> [SUPPLIED PASSAGE]
□ □ □ □ □ □ □
University of California San Diego researchers have developed a 3D spatial visualization tool for mapping "'omics" data onto whole organs. The details about this tool appear in yesterday's Cell Host & Microbe.
"Our understanding of the spatial variation of the chemical and microbial make-up of a human organ remains limited," said Pieter Dorrestein, Ph.D. "This is in part due to the size and variability of human organs, and the sheer amount of data we get from metabolomics and genomics studies."
To address this issue, Dorrestein's team developed an open-source workflow for mapping metabolomics and microbiome data onto a 3D organ reconstruction built from radiological images.
First, the researchers obtained a lung from a patient that was affected by cystic fibrosis (CF) and sectioned it. They looked at the presence of bacteria, their metabolites, virulence factors, and any medications given to the patient during treatment. Next, they modified an existing Google Chrome extension to visualize the microbiome and metabolome distributions on an entire organ. To visualize the localization of bacteria and molecules, the team used CT scan images of a human lung and generated a 3D model. Using the "omics" data they had from the cystic fibrosis lung, they were able to impose that data onto the 3D lung.
□ □ □ □ □ □ □
> [SOURCE DATA]
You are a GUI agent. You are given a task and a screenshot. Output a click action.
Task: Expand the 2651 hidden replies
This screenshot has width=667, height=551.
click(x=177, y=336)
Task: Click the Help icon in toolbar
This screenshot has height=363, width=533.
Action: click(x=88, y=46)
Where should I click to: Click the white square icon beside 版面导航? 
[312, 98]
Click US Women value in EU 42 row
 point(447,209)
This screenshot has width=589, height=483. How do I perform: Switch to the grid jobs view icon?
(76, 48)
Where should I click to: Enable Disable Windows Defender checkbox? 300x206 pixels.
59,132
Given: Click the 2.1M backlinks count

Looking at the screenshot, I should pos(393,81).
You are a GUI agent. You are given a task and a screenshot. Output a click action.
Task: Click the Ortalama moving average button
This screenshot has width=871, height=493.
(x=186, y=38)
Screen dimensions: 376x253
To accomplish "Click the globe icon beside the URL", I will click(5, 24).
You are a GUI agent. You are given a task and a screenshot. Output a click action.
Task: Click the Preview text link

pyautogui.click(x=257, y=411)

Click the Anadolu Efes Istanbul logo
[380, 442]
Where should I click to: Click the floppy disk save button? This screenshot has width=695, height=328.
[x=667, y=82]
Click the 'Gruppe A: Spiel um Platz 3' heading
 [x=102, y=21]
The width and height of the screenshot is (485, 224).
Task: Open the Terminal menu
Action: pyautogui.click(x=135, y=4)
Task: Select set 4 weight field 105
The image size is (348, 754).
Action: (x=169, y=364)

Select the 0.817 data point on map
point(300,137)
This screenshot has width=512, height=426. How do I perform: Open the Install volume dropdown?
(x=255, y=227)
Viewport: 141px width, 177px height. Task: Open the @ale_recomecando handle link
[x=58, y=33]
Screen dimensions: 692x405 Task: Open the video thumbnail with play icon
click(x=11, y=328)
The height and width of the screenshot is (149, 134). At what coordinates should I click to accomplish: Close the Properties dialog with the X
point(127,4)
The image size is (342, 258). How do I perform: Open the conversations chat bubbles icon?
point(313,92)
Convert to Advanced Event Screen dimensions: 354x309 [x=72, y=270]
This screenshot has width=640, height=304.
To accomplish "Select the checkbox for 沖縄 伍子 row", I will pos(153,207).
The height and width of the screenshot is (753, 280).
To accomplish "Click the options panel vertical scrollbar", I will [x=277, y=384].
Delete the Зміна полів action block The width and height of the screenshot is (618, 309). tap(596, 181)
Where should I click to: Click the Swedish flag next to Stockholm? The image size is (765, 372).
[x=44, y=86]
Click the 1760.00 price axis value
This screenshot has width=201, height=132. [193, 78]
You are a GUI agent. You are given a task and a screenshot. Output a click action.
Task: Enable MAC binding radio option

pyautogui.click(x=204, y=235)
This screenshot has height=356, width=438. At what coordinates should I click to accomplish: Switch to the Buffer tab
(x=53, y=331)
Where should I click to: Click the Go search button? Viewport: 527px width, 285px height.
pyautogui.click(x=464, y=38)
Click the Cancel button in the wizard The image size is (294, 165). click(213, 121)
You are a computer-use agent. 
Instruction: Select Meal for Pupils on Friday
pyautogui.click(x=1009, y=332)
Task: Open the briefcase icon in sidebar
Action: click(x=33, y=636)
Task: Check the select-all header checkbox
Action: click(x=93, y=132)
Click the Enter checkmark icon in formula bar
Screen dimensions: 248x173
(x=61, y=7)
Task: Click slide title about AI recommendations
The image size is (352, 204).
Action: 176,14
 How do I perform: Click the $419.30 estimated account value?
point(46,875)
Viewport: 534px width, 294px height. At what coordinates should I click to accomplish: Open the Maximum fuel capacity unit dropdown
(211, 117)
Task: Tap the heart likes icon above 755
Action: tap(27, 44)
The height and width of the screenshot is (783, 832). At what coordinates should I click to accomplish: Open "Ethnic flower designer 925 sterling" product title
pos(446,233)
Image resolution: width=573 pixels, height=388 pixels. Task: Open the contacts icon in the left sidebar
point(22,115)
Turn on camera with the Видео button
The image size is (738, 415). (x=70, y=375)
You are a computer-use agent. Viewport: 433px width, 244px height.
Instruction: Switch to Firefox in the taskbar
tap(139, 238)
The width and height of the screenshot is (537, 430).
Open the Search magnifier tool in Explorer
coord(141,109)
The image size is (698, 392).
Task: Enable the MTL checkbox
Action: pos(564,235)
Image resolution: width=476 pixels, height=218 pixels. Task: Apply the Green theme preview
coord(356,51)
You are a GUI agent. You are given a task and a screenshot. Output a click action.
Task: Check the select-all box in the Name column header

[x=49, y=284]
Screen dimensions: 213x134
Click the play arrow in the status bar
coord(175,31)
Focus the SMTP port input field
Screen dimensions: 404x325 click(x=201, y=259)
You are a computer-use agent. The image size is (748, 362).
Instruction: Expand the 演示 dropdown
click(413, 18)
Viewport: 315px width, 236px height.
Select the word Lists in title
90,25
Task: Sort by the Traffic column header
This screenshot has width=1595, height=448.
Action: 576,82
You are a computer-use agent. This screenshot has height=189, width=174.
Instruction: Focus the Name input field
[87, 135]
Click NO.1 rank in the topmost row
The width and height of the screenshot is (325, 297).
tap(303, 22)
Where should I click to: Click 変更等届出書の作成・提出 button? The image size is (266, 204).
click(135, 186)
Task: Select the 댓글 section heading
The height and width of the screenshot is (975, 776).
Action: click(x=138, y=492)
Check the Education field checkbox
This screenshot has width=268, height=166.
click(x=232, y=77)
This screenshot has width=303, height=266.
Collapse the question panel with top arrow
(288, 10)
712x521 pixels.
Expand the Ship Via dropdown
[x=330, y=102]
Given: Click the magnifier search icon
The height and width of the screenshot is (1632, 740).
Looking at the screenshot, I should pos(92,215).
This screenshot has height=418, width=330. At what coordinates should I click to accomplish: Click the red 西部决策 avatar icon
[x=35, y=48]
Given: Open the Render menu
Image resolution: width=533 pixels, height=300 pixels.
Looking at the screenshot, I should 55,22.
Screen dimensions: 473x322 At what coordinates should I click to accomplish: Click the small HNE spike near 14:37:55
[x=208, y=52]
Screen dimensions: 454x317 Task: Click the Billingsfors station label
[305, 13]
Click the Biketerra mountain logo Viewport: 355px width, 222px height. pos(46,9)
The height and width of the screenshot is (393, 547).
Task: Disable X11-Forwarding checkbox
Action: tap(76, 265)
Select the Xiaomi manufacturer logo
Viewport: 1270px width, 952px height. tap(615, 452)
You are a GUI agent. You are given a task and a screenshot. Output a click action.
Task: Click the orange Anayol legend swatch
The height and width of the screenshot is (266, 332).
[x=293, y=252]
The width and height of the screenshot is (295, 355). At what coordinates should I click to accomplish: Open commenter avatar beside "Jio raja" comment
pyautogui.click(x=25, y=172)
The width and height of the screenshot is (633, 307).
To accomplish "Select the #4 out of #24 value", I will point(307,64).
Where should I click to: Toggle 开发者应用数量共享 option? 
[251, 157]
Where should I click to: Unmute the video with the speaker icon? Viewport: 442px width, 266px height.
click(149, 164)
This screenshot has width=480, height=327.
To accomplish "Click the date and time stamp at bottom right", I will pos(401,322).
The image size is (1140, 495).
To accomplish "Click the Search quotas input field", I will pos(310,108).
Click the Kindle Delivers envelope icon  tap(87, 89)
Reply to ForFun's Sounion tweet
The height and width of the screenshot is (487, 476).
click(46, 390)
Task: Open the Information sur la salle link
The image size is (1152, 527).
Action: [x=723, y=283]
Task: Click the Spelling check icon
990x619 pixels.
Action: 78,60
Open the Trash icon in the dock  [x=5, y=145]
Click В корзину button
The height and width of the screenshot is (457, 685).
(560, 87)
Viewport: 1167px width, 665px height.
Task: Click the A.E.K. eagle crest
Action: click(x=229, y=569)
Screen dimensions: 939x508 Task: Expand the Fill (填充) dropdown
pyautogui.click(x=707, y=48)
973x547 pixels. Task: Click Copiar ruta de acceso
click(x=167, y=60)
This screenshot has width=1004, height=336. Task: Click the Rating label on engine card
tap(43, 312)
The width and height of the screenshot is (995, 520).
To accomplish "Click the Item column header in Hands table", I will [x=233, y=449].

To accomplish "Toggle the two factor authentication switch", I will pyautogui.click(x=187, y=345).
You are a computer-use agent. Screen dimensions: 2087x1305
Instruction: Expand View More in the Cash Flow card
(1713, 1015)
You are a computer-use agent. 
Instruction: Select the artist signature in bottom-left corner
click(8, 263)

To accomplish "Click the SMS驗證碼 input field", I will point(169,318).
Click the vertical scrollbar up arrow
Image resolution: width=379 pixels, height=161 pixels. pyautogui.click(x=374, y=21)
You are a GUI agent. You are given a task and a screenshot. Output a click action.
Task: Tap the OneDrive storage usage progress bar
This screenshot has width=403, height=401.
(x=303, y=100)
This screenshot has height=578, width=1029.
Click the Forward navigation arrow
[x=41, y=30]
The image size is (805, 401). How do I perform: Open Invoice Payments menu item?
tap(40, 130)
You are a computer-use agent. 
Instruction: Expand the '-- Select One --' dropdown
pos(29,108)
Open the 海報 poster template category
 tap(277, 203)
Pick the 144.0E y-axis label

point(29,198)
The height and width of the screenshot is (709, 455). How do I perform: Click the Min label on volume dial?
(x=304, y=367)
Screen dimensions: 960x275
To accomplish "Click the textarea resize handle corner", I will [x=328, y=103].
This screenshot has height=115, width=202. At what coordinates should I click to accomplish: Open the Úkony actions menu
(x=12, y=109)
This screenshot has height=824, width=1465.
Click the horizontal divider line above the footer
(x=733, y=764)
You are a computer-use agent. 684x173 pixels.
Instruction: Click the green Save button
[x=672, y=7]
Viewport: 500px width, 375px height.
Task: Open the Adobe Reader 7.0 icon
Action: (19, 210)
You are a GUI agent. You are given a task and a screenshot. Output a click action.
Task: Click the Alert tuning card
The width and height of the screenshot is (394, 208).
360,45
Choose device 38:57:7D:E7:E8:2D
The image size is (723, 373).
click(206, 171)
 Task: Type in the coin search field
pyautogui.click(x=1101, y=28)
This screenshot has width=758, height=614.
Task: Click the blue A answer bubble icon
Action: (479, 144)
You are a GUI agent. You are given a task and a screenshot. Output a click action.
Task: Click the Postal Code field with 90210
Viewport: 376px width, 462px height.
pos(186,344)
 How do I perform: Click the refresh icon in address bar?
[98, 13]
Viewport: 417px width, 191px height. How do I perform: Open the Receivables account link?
□ □ □ □ □ □ □
> [EXERCISE TASKS]
**1.** Repeat word for word the part of the 3D organ mapping passage between "First, the researchers" and "the 3D lung.", inclusive.
**2.** According to the 3D organ mapping passage, what did the researchers look at in the sectioned lung? List every item.
**3.** Continue the 3D organ mapping passage from its last sentence.
The entries play no part in any of this.

> [RESULTS OF THE TASKS]
**1.**
First, the researchers obtained a lung from a patient that was affected by cystic fibrosis (CF) and sectioned it. They looked at the presence of bacteria, their metabolites, virulence factors, and any medications given to the patient during treatment. Next, they modified an existing Google Chrome extension to visualize the microbiome and metabolome distributions on an entire organ. To visualize the localization of bacteria and molecules, the team used CT scan images of a human lung and generated a 3D model. Using the "omics" data they had from the cystic fibrosis lung, they were able to impose that data onto the 3D lung.

**2.**
- bacteria
- their metabolites
- virulence factors
- any medications given to the patient during treatment

**3.**
"We could see that one of the antibiotics administered to the patient prior to collecting the tissue did not penetrate the bottom of the lung—a phenomenon that has not been observed before," said Neha Garg, Ph.D. "This correlated with a higher abundance of the cystic fibrosis-associated pathogen Achromobacter. Thus, different drugs may differentially penetrate the lung, limiting exposure to effective dosage. Our tool allows researchers and clinicians to visualize this significant clinical concern within a human organ for the first time. This has implications for treatment of CF and other diseases."
The researchers have created open-source maps of other molecules and microbes as a resource that scientists researching cystic fibrosis and other lung-associated diseases.
"As future studies unravel more about the microbiome and metabolome, their spatial visualization will provide a means to infer their biological significance," said Dorrestein.